Provided entries
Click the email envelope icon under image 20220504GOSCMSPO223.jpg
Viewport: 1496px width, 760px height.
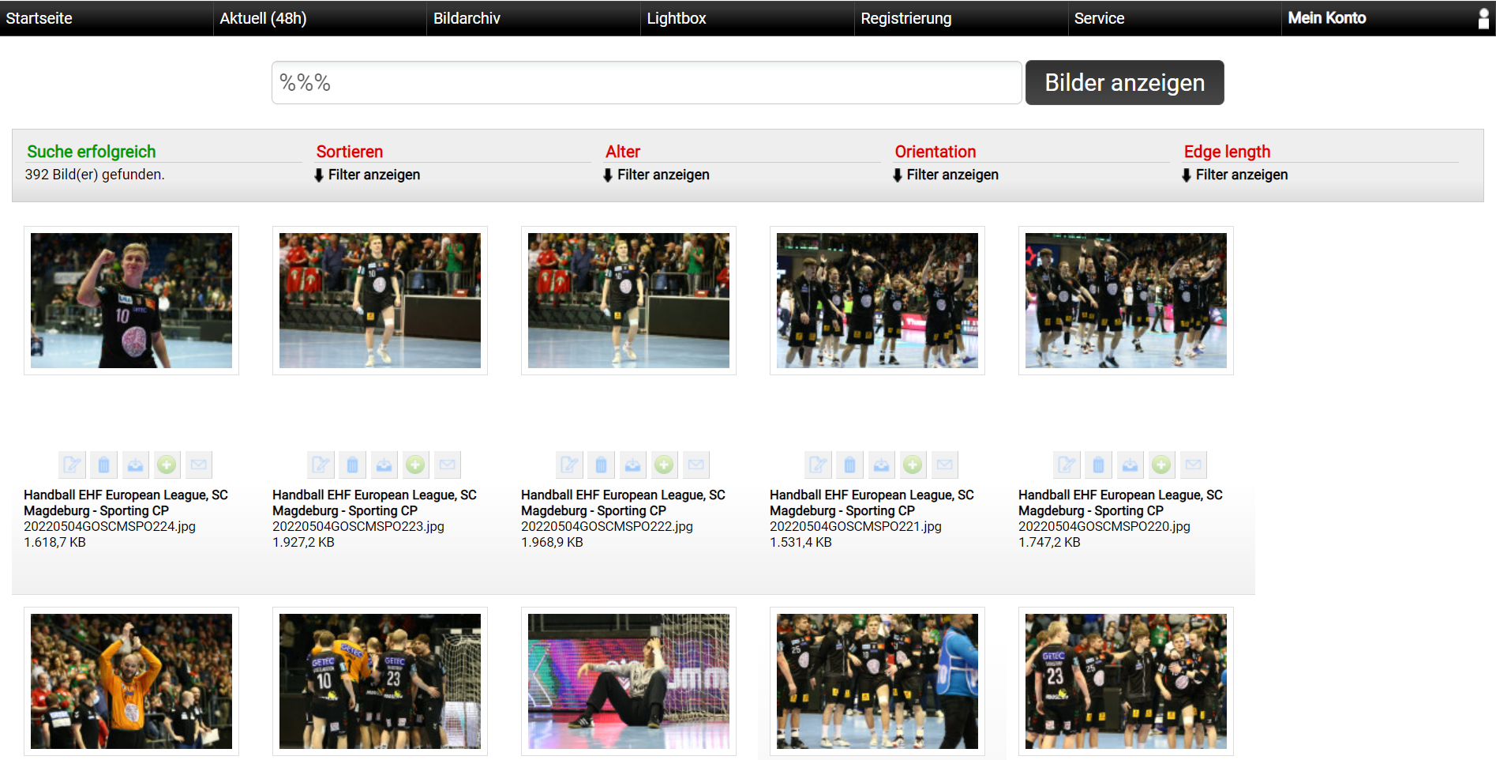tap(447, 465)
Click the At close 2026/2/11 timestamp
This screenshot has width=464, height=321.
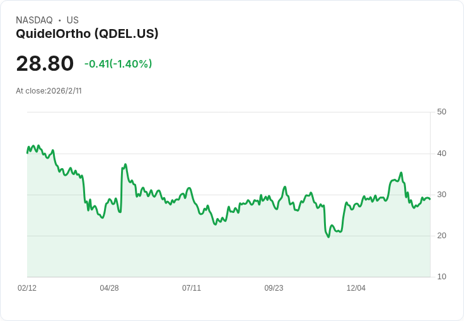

What you need to do
Pictures stay out of the answer; the rest of the listing above is returned exactly.

Written answer
Click the email envelope icon under image 20220504GOSCMSPO223.jpg
Viewport: 1496px width, 760px height.
tap(447, 465)
Click the At close 2026/2/11 timestamp
This screenshot has width=464, height=321.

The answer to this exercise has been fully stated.